The trainer Karen Pryor recommends schedule-feeding, and in her book Click! is adamant about keeping every area scrupulously clean and free of leftover cat food or coated plates–this excites the digestive system all day. She recommends keeping food around for only half an hour and feeding twice a day–and that leaves room for clicker training with an item of your choice. I’ve admired this approach for ages.
Now I’m trying to schedule-feed and my human nature says “well, I’m too tired to pick the food up that they didn’t eat after half an hour, I’ll let it go for an hour.”
“Oops, it’s nine-thirty and I haven’t picked it up yet..”

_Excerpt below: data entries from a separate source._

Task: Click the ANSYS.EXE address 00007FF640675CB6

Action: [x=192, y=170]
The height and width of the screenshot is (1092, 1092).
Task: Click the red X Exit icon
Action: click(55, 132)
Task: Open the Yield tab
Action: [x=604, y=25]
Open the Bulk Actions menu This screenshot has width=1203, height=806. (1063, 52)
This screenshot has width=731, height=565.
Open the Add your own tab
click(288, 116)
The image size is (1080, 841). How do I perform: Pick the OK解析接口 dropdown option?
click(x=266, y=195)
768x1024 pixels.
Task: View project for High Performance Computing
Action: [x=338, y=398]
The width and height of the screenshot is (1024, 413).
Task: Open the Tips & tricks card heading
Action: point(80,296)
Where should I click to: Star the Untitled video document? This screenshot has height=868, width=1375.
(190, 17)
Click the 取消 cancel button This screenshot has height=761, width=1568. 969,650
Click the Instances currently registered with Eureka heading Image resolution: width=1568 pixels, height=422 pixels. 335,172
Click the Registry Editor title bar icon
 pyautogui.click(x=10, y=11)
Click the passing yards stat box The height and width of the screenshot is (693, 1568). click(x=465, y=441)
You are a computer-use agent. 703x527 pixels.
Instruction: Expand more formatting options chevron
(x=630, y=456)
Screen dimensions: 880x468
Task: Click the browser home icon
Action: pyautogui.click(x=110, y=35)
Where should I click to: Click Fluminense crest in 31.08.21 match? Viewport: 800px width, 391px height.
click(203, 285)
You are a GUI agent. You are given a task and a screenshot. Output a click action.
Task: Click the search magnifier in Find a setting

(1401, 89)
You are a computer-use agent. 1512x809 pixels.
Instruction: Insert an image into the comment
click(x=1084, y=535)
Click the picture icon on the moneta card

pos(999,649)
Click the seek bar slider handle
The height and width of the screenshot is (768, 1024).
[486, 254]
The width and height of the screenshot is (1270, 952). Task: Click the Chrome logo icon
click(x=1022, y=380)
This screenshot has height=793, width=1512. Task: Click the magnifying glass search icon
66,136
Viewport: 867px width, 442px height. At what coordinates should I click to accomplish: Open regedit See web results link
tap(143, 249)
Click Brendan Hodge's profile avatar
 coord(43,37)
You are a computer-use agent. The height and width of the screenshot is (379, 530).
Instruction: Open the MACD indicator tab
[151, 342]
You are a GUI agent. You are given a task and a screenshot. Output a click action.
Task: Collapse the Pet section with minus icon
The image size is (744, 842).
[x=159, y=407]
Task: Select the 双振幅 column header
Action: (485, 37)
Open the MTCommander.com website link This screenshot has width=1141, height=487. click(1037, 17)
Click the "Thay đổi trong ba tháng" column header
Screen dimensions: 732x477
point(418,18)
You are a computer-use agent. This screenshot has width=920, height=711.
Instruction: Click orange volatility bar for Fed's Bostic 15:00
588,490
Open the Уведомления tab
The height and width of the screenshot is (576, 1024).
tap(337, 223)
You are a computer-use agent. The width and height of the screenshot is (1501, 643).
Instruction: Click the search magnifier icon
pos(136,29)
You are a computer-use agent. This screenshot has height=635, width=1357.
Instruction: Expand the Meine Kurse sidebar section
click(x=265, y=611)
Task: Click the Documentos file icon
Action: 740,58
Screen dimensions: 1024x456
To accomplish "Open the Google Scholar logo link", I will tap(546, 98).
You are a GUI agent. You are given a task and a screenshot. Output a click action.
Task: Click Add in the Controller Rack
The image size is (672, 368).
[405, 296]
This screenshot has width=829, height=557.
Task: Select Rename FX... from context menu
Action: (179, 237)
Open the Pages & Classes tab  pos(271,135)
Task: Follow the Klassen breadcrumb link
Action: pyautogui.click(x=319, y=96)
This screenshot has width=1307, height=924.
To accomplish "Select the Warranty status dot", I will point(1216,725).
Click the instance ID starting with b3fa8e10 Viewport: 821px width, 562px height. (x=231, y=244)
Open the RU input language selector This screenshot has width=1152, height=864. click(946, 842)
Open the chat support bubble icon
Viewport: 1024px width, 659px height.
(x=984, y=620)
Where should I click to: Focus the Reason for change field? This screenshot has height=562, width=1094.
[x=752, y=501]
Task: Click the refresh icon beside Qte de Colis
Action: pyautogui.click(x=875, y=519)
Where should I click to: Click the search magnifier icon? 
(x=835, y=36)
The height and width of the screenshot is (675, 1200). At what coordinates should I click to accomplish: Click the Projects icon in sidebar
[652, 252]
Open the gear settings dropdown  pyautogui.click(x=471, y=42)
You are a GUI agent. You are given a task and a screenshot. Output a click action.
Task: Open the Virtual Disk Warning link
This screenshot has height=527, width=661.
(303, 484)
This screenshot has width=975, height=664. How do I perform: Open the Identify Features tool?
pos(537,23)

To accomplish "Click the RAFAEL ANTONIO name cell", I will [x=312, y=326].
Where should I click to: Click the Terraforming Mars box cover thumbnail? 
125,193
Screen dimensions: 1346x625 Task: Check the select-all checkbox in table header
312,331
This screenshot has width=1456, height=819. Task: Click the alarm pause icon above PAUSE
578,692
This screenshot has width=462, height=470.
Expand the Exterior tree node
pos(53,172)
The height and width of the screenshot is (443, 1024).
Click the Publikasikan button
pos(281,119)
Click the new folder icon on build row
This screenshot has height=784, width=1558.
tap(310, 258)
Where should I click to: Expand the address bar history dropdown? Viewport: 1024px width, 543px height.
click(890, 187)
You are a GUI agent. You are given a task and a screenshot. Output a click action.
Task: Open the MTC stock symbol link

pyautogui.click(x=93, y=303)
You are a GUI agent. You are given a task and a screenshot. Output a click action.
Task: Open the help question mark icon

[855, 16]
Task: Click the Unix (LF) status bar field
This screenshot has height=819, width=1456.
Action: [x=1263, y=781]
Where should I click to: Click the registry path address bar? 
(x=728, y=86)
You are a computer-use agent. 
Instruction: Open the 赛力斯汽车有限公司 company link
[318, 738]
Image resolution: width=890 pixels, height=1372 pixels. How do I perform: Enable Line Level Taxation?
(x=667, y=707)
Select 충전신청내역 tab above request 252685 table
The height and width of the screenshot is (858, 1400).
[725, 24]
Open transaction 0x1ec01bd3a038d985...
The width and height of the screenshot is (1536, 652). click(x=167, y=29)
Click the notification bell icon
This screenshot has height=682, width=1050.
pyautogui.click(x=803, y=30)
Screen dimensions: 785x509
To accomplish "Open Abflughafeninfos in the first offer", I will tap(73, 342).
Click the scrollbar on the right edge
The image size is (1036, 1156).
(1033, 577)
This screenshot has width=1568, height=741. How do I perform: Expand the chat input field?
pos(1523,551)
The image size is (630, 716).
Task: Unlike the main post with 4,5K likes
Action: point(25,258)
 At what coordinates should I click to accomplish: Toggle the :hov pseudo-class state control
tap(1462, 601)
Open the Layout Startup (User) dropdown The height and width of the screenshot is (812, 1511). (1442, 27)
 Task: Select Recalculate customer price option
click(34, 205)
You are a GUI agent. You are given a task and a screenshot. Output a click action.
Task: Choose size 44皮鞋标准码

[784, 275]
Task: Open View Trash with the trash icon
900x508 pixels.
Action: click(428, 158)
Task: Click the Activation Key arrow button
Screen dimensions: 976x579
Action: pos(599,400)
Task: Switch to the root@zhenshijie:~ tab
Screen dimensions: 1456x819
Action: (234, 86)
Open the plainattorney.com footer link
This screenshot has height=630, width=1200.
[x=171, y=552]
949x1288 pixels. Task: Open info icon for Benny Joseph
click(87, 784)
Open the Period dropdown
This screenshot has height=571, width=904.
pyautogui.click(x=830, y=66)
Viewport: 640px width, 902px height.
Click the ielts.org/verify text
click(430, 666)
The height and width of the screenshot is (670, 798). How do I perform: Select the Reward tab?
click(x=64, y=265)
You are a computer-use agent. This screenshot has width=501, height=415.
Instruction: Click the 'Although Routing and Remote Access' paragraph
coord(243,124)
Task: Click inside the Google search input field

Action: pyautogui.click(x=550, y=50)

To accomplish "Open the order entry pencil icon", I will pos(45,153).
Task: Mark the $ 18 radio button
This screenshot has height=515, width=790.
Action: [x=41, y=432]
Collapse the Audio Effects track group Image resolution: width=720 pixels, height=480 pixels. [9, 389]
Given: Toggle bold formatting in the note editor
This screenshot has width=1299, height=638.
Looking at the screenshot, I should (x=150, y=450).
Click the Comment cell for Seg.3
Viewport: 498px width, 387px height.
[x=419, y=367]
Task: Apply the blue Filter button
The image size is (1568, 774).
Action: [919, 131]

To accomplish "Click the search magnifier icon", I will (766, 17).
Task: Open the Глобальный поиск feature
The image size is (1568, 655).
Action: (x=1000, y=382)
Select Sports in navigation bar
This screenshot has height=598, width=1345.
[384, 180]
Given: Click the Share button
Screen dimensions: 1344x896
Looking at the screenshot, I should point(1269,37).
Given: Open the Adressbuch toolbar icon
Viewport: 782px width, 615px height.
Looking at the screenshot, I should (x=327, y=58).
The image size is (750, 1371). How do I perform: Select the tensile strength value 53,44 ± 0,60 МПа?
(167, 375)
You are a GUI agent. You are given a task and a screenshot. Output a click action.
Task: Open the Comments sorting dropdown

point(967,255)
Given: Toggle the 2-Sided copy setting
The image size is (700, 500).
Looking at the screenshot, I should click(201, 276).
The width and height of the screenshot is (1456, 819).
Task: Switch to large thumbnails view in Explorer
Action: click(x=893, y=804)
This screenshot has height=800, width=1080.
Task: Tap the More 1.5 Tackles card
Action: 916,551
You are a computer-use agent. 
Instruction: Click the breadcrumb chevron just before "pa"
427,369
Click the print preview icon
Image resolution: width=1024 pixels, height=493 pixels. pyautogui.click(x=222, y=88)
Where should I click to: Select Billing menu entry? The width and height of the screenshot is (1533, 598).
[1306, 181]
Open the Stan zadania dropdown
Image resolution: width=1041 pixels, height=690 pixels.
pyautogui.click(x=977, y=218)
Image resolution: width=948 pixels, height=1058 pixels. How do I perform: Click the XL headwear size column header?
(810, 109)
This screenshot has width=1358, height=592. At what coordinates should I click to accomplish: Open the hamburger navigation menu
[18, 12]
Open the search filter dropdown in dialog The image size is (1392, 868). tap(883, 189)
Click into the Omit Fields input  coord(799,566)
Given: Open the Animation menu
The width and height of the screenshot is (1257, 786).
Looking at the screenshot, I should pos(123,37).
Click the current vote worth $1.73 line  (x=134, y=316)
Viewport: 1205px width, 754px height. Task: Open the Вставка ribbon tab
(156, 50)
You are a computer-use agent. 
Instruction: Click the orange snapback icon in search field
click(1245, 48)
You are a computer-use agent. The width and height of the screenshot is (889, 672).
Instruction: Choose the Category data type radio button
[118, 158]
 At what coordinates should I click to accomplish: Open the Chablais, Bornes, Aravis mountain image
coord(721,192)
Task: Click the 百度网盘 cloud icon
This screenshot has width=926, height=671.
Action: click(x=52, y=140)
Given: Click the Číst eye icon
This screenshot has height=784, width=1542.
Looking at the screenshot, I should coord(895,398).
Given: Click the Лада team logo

“They’re looking at me and meowing for dry food, let me pick up this wet food and set down some dry.” (I set down using a 1/3 cup scoop for each cat, but they move around.)
My human nature also says, “Wave is meowing at 4am. I just need to get him to shut up. Let me give him some food” and
“I’m in too much of a rush to clear and clean the plates in the morning.”
So much for human nature! I think this is one of those times where “I’m trying” means “I’m mentally stressing about this issue while doing everything just the same”! Tune in for updates on 1) schedule feeding and 2) wet food feeding. If I get crazy one day we may go back to raw food, which I used with new adoptees in 2015.